Collected data:
● ● ●
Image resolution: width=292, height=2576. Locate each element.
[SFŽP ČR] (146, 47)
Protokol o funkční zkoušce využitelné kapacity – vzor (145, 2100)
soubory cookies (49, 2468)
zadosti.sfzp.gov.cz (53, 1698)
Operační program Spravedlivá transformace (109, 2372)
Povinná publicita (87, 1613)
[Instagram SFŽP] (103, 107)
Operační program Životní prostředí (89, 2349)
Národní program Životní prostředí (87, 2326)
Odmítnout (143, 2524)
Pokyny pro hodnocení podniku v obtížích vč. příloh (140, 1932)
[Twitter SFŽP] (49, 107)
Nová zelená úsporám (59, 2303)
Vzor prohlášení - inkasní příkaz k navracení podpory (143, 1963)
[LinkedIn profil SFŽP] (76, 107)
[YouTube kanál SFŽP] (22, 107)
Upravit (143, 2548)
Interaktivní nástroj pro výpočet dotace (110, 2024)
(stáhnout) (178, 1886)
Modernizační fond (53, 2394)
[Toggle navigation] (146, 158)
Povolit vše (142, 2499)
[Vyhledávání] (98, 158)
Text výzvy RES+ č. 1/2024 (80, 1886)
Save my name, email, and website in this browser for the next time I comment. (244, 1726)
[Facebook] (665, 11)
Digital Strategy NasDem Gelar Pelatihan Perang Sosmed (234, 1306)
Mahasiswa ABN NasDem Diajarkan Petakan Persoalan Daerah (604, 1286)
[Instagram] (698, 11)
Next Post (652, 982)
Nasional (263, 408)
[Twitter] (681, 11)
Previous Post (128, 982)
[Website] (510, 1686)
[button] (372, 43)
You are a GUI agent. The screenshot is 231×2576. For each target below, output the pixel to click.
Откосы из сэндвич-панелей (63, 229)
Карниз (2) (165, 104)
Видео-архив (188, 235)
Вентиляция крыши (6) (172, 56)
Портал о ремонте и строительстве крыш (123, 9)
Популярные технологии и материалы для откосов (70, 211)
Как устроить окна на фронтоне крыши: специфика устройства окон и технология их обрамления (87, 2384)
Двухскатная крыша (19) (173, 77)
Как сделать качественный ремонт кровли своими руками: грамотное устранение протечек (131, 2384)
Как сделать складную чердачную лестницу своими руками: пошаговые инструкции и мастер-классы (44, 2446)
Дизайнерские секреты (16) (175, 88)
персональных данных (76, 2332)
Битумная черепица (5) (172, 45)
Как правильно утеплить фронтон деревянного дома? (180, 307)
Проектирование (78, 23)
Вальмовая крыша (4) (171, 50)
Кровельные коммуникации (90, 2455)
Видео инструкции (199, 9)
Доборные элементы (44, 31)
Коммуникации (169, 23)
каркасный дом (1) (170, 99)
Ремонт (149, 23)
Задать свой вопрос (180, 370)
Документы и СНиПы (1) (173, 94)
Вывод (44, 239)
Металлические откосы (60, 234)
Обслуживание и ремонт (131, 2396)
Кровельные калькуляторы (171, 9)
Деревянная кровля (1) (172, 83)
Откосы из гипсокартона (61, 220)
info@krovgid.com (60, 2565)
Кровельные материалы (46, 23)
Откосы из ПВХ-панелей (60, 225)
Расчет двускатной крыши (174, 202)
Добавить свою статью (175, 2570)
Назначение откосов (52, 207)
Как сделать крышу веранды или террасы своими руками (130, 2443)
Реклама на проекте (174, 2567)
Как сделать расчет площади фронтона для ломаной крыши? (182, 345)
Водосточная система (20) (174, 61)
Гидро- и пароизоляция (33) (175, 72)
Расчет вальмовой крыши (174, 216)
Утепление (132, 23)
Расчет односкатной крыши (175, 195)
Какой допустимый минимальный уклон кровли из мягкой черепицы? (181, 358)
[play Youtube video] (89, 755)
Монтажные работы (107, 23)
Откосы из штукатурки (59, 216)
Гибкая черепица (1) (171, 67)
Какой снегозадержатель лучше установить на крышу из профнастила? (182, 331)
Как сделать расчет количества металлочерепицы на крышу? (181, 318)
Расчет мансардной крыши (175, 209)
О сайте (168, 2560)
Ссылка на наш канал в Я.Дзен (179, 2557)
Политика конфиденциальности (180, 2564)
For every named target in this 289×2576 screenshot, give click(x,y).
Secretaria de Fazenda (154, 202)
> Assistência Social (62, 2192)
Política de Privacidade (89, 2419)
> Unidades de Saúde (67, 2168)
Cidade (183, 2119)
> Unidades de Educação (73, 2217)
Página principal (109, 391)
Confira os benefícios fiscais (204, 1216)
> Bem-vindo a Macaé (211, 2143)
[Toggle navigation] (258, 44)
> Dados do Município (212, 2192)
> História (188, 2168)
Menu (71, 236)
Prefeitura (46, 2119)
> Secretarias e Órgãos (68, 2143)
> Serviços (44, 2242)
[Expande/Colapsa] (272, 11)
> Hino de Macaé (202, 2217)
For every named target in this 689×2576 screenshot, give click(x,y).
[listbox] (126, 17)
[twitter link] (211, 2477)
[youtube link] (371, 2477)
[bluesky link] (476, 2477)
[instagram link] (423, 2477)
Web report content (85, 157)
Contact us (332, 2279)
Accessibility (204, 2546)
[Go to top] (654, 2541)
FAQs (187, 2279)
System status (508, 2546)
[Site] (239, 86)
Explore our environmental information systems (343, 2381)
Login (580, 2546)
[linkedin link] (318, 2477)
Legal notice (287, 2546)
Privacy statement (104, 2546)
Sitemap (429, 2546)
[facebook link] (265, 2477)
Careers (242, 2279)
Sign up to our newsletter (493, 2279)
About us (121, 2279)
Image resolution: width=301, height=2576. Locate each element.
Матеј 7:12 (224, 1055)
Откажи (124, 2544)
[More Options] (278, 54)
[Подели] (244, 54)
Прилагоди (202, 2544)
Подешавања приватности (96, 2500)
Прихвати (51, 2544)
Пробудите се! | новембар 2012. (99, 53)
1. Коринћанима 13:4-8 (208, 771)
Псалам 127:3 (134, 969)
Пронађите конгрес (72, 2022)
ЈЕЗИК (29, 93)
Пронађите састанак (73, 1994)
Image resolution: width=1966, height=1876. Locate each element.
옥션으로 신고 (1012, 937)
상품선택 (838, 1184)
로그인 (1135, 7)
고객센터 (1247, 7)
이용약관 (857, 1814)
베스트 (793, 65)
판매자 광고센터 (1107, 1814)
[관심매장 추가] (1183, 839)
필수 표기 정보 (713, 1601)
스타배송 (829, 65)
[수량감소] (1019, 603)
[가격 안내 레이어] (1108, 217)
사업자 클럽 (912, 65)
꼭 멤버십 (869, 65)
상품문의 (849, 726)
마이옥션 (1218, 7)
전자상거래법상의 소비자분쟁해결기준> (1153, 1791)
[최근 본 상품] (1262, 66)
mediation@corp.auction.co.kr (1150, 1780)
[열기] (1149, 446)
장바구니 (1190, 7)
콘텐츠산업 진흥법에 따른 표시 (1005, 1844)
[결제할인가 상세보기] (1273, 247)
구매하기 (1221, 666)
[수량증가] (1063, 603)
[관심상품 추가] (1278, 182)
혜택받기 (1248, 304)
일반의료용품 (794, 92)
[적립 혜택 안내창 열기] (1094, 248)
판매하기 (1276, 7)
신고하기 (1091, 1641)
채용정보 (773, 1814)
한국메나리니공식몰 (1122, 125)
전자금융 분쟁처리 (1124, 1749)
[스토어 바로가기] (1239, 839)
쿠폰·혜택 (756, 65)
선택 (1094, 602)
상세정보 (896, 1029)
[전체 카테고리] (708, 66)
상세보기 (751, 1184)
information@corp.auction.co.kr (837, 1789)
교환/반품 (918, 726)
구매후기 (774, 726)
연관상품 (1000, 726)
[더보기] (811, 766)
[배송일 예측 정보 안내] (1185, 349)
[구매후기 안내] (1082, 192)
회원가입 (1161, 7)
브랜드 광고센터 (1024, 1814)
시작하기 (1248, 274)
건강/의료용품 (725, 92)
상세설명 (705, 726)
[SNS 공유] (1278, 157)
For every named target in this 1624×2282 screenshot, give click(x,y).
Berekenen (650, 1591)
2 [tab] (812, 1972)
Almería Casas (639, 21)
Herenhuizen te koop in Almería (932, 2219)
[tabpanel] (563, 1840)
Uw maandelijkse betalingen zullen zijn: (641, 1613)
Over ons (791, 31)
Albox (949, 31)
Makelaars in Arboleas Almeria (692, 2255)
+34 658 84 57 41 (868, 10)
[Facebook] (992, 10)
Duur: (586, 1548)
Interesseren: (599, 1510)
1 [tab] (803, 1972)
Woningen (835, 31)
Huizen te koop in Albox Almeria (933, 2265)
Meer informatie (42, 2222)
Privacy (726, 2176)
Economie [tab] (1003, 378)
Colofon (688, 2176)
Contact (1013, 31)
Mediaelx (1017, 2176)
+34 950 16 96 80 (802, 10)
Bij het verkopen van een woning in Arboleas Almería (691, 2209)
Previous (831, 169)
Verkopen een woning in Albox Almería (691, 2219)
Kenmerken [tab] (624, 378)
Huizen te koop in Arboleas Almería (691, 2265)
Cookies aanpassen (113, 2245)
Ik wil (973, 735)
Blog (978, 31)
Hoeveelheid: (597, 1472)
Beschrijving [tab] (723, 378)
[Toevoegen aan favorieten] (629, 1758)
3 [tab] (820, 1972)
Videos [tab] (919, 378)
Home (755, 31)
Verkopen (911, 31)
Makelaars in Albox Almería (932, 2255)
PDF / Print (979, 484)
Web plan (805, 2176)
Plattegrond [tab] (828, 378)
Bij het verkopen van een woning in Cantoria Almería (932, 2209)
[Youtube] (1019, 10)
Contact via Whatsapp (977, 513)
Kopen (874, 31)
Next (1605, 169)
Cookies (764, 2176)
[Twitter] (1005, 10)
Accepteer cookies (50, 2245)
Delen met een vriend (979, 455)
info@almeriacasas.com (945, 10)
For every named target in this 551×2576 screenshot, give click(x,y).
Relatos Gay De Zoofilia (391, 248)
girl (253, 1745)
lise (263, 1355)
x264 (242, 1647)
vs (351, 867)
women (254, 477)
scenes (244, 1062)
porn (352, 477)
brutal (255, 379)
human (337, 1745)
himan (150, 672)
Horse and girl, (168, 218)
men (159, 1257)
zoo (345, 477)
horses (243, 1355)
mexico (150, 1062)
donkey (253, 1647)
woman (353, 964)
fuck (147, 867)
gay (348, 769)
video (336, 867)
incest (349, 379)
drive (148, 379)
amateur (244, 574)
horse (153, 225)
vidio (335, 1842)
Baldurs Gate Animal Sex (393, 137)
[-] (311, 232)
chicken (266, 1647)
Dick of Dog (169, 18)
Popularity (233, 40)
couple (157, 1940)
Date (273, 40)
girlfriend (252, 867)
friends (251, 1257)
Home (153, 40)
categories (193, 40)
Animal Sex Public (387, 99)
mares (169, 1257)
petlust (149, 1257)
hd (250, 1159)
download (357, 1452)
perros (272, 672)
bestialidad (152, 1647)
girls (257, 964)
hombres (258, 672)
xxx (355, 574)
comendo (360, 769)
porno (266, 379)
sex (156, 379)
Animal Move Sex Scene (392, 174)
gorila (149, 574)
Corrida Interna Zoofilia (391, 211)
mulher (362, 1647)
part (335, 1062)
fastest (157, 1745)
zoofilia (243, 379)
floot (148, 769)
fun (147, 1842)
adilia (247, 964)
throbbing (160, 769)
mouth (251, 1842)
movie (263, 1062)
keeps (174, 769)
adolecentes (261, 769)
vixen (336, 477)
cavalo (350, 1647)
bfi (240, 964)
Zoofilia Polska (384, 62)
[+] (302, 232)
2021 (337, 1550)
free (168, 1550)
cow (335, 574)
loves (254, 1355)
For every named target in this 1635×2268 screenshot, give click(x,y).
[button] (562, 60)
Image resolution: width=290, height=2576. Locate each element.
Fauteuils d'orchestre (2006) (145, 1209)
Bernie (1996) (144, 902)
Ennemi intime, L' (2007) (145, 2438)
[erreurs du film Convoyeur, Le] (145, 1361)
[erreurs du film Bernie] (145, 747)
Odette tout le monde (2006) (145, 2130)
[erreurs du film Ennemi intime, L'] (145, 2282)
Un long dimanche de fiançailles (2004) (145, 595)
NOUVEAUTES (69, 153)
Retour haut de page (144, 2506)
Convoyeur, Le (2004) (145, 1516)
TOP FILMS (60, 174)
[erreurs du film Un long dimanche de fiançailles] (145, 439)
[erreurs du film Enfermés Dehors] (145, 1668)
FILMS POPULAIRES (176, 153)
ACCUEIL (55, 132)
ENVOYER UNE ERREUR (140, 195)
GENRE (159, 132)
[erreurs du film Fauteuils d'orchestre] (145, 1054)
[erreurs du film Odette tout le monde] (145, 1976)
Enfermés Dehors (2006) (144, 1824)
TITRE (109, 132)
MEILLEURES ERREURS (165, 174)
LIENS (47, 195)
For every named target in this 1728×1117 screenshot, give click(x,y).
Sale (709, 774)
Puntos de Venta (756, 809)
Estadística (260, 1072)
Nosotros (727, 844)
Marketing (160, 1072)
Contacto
● ● ●
■ Problem details ■
Keep only those lines of the records that hold "tout", and return them.

■ Response to this exercise ■
Odette tout le monde (2006) (145, 2130)
[erreurs du film Odette tout le monde] (145, 1976)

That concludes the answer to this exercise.